### TASK OBJECTIVE
Omit all pictures and transcribe only the lines in the entries below that run from the line with "Image resolution: width=668" through the line with "Task: Click the Five Fiscal Years Ago header".
Start of Block
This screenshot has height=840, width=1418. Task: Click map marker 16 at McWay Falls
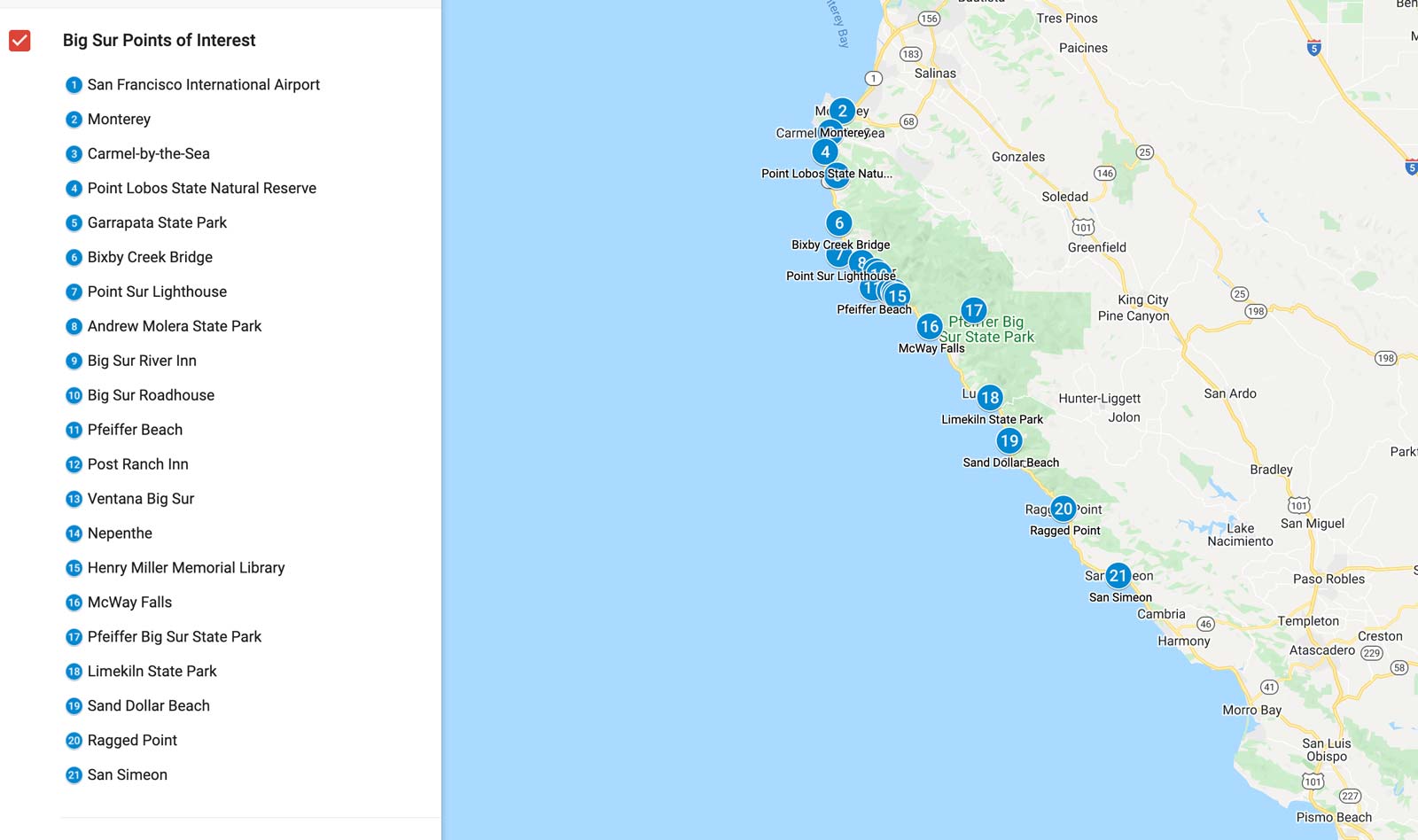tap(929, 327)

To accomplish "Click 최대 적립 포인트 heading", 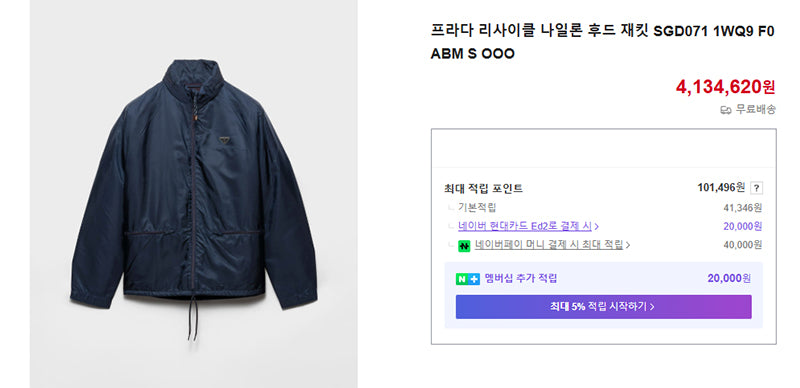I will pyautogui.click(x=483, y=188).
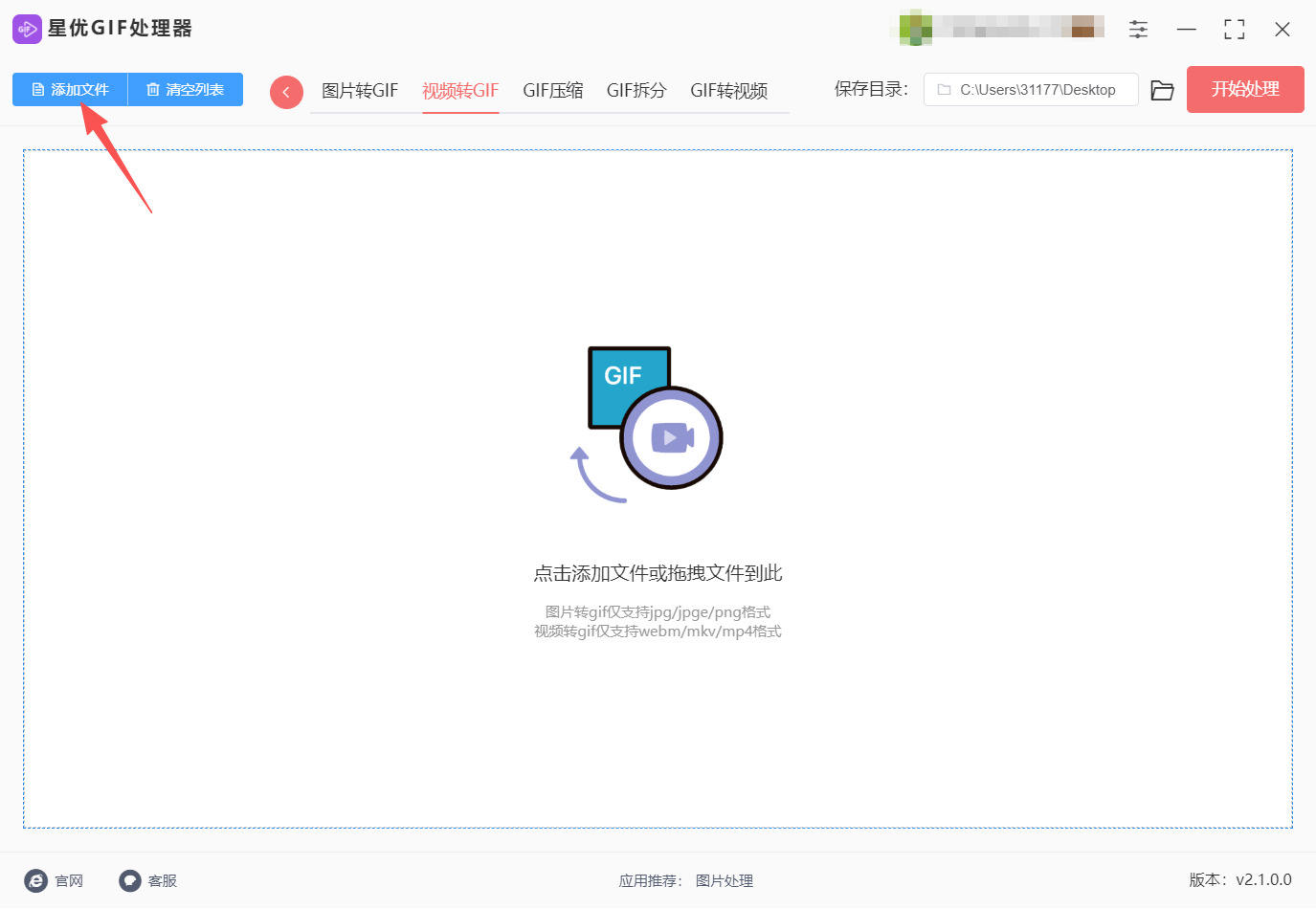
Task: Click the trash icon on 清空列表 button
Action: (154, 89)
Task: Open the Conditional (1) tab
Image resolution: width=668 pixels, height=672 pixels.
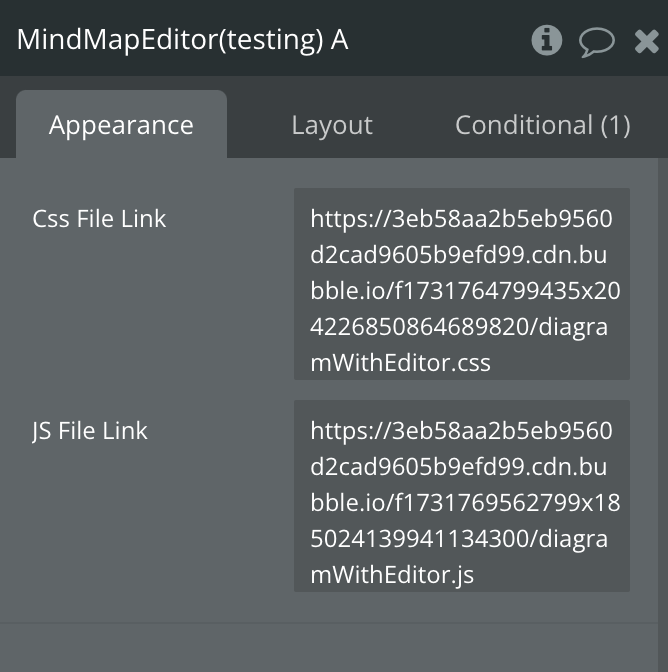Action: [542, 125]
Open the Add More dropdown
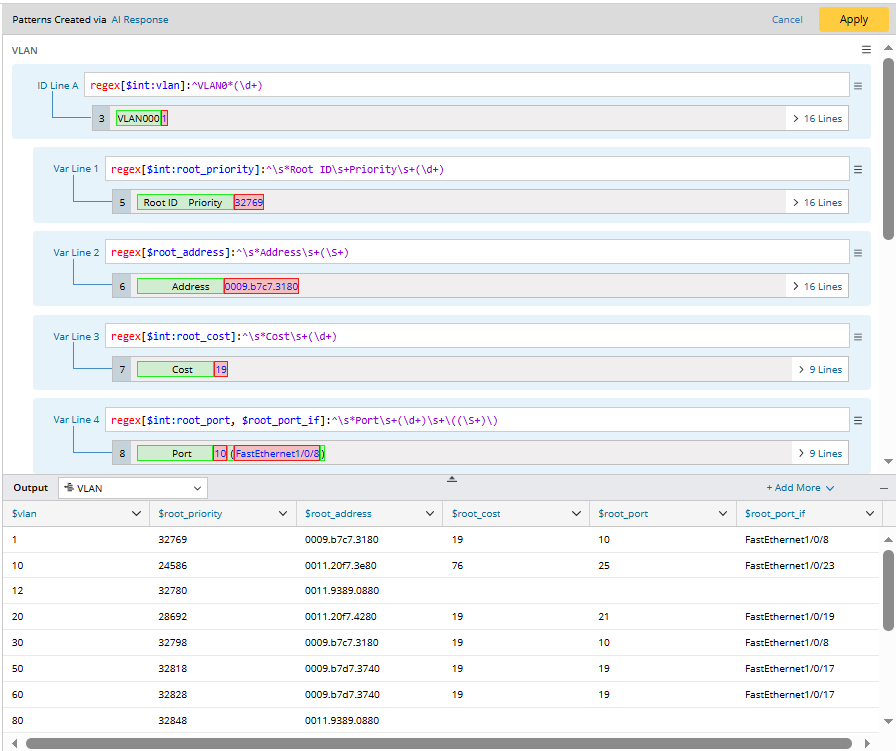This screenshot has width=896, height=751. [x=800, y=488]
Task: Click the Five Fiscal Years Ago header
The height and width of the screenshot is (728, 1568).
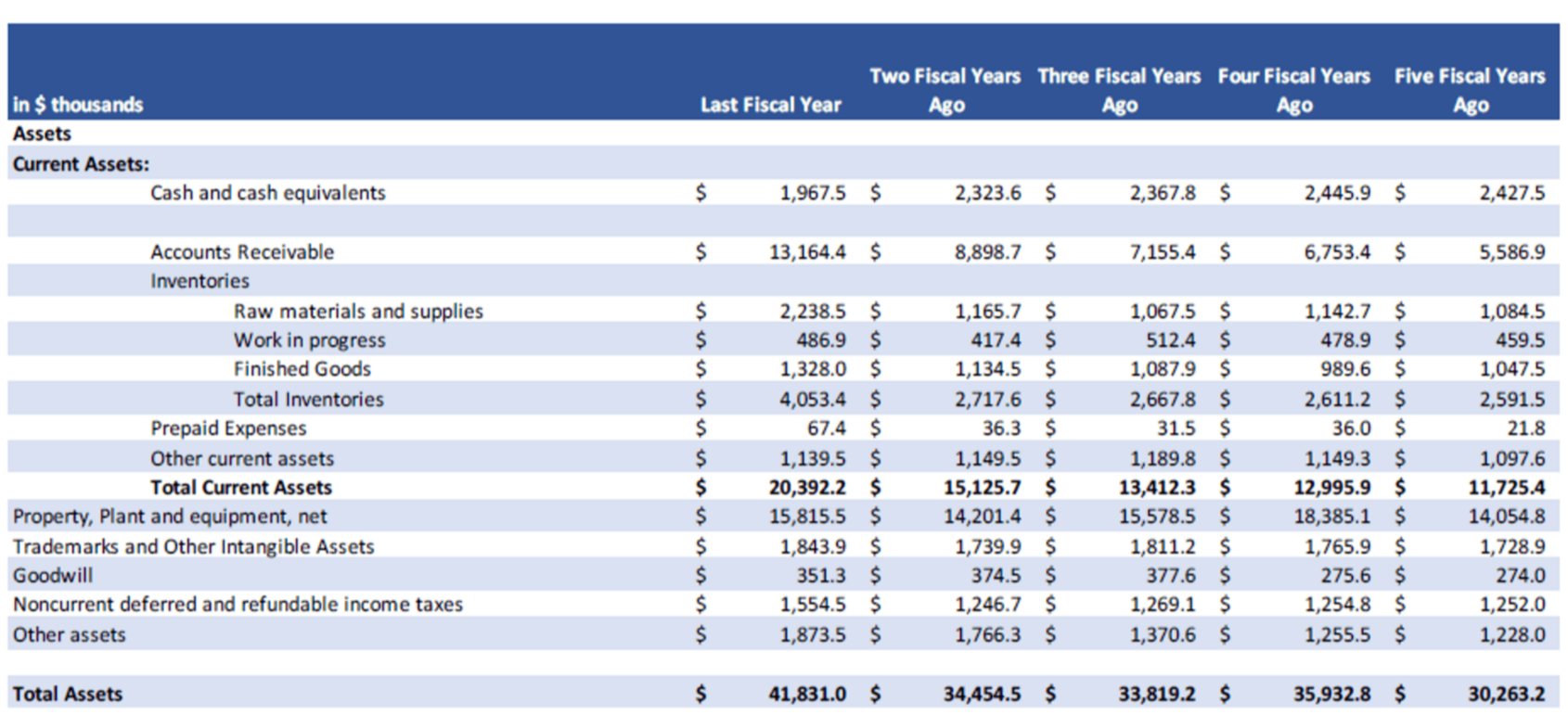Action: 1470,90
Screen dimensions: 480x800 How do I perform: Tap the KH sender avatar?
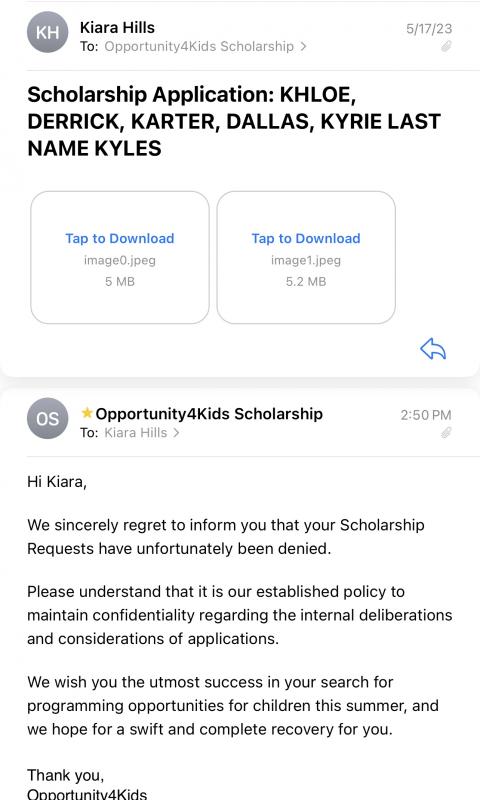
End of Block
### RESPONSE
Image resolution: width=668 pixels, height=672 pixels.
Action: [542, 125]
Open the Add More dropdown
This screenshot has width=896, height=751. [x=800, y=488]
Task: Click the Five Fiscal Years Ago header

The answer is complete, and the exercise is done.